### TEXT SEGMENT
begin
[DAS] 1.6 draft 7

Fri Oct 1 19:57:04 UTC 2010

    09/29/2010 08:57 AM, Andy Jenkinson wrote:
> In fact I did a little test: I randomly generated 100,000 features in a JSON format with 5 small string fields (indexed file size ~5 mb). It turns out that when uncompressed a keyed file is indeed much bigger (87.5%). After compression this went down to 25.8% though. When 10% of fields were empty (i.e. for the indexed style empty strings, and for the hashed style omitted pairs), this went down again to 16.8%. This last bit surprised me to be honest, I expected a much more modest effect. For 10% of fields in a dataset to be empty seems a reasonable expectation to me too, so if your data model has a variable "occupancy" of fields across rows it's worth considering I would suggest. In particular, using 'null' instead of empty strings would have an even bigger effect (I don't know what JBrowse does in such circumstances).

Hi, thanks for the thoughtful and detailed analysis; it's really nice to 
get numbers on this stuff.  16.8% is certainly less than I would have 
hoped for, but I think there may be some ways to win back a bit more space.
end
### DATA LINES
begin
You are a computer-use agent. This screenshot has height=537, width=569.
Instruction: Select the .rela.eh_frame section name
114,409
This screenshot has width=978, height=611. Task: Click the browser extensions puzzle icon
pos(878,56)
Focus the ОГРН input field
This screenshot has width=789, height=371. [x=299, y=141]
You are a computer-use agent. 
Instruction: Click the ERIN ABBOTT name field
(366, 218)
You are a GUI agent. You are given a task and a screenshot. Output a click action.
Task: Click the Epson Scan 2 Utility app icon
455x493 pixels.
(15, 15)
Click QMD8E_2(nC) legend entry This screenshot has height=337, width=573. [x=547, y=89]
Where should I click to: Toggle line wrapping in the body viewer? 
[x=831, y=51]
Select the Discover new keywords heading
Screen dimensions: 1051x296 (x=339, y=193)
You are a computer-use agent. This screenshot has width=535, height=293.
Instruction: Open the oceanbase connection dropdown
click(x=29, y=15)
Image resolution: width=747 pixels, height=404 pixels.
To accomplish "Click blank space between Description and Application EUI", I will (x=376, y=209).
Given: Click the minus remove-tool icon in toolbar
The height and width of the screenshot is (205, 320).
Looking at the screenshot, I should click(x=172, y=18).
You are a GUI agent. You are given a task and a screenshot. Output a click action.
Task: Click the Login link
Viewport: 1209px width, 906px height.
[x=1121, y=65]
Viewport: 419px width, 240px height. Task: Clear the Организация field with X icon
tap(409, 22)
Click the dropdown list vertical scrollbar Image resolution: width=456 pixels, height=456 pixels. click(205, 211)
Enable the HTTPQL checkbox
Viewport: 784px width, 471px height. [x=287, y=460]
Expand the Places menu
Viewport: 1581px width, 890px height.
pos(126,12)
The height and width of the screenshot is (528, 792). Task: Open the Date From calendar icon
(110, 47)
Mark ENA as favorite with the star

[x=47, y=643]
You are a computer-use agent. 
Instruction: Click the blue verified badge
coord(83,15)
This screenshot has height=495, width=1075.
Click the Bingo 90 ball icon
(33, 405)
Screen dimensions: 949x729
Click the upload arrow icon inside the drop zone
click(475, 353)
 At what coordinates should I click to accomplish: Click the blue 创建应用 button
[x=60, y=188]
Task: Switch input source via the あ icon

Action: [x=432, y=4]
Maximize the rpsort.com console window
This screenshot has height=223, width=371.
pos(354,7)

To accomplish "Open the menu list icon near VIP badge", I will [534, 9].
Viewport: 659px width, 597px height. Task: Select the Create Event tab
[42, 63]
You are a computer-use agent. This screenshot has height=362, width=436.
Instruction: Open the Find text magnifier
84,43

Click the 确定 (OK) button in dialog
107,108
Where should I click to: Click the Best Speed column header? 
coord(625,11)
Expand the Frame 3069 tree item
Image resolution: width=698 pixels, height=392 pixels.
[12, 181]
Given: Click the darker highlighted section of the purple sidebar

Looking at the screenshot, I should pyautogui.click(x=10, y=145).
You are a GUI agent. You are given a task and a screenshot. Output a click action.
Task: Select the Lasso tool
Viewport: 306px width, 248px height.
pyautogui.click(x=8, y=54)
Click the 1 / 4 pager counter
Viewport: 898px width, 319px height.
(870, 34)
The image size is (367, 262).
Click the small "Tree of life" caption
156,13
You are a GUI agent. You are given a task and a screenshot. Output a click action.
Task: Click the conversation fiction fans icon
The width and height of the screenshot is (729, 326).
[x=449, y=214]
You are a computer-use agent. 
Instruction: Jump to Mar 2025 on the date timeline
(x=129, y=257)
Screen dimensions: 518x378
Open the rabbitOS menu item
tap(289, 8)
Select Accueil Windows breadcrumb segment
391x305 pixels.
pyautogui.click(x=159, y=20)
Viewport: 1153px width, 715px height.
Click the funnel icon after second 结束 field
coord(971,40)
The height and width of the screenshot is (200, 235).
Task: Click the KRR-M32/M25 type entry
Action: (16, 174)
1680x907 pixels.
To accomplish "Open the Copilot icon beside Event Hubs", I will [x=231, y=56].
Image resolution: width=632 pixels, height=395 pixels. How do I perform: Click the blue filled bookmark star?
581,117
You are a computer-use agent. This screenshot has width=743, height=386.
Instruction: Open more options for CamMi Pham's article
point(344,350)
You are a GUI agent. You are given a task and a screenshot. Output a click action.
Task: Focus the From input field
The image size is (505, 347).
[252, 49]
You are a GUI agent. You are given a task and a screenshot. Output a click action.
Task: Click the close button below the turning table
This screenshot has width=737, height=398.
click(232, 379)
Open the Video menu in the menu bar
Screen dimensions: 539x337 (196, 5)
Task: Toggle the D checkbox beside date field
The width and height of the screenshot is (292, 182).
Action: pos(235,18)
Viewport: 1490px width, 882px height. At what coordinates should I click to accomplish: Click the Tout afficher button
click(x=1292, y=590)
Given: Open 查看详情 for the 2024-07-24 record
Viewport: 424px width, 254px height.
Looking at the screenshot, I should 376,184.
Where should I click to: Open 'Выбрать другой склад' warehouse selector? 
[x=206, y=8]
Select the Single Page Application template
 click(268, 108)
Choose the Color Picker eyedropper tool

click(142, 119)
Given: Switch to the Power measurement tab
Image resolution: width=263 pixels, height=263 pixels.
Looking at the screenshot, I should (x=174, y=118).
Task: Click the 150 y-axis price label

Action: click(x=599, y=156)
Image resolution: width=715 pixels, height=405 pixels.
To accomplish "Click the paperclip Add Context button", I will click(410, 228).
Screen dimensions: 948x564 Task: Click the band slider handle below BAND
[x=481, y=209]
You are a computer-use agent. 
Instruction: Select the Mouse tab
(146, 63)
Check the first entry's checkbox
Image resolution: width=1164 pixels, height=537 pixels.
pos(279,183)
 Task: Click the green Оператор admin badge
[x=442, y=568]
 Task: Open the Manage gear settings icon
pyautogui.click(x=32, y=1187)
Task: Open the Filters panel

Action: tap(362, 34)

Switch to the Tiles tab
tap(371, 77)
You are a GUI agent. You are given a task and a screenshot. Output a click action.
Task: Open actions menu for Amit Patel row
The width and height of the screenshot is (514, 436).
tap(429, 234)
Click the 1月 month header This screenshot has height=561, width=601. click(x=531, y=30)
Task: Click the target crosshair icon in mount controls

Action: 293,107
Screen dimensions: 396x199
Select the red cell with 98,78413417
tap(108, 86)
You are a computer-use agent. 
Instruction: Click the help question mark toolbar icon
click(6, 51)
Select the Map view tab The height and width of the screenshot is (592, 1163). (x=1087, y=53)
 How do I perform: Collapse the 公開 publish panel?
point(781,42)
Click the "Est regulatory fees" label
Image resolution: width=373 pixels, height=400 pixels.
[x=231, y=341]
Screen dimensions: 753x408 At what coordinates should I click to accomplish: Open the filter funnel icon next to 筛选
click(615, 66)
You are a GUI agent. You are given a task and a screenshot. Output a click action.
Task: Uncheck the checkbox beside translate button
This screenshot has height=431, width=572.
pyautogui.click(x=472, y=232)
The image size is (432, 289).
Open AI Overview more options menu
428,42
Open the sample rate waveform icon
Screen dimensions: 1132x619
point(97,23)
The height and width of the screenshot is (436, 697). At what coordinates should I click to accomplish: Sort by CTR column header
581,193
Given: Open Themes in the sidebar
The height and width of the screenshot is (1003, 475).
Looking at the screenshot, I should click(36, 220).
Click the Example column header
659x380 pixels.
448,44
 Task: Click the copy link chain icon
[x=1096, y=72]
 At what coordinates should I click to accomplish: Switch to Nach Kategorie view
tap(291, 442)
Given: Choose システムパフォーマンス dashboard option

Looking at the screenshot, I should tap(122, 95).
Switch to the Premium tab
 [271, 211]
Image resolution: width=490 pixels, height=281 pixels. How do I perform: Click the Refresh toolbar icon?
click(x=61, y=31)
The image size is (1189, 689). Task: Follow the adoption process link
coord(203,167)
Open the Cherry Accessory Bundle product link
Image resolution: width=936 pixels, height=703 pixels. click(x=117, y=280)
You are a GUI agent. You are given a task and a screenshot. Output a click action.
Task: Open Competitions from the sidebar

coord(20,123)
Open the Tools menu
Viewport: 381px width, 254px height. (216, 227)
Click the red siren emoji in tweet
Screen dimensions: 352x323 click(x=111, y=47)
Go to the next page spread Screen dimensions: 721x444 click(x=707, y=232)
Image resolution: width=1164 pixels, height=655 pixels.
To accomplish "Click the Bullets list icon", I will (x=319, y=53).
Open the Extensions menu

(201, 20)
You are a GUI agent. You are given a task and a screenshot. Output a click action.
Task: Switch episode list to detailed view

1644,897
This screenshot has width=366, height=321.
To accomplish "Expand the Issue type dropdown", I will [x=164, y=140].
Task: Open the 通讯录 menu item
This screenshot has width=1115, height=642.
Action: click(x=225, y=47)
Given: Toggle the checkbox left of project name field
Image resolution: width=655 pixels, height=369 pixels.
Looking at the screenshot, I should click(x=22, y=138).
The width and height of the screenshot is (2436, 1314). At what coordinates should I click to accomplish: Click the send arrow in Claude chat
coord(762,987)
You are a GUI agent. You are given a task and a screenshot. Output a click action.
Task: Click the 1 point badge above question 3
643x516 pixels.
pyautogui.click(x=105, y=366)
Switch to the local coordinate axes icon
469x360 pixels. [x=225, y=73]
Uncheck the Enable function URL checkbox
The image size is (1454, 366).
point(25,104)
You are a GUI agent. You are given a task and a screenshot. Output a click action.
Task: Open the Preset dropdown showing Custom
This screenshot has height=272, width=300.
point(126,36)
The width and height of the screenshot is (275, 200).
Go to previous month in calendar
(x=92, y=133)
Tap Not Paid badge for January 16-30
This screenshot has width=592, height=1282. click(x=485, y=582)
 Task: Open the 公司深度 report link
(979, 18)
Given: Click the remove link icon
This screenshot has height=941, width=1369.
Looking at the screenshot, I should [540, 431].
end
### PROBLEM 1
In the DAS 1.6 draft 7 post, how much bigger was the keyed file than the indexed file before compression?
### PROBLEM 2
Reproduce the DAS 1.6 draft 7 post word for word, starting at "09/29/2010 08:57 AM, Andy" and ending at "in such circumstances).".

### FULL ANSWER 1
87.5% bigger.

### FULL ANSWER 2
09/29/2010 08:57 AM, Andy Jenkinson wrote:
> In fact I did a little test: I randomly generated 100,000 features in a JSON format with 5 small string fields (indexed file size ~5 mb). It turns out that when uncompressed a keyed file is indeed much bigger (87.5%). After compression this went down to 25.8% though. When 10% of fields were empty (i.e. for the indexed style empty strings, and for the hashed style omitted pairs), this went down again to 16.8%. This last bit surprised me to be honest, I expected a much more modest effect. For 10% of fields in a dataset to be empty seems a reasonable expectation to me too, so if your data model has a variable "occupancy" of fields across rows it's worth considering I would suggest. In particular, using 'null' instead of empty strings would have an even bigger effect (I don't know what JBrowse does in such circumstances).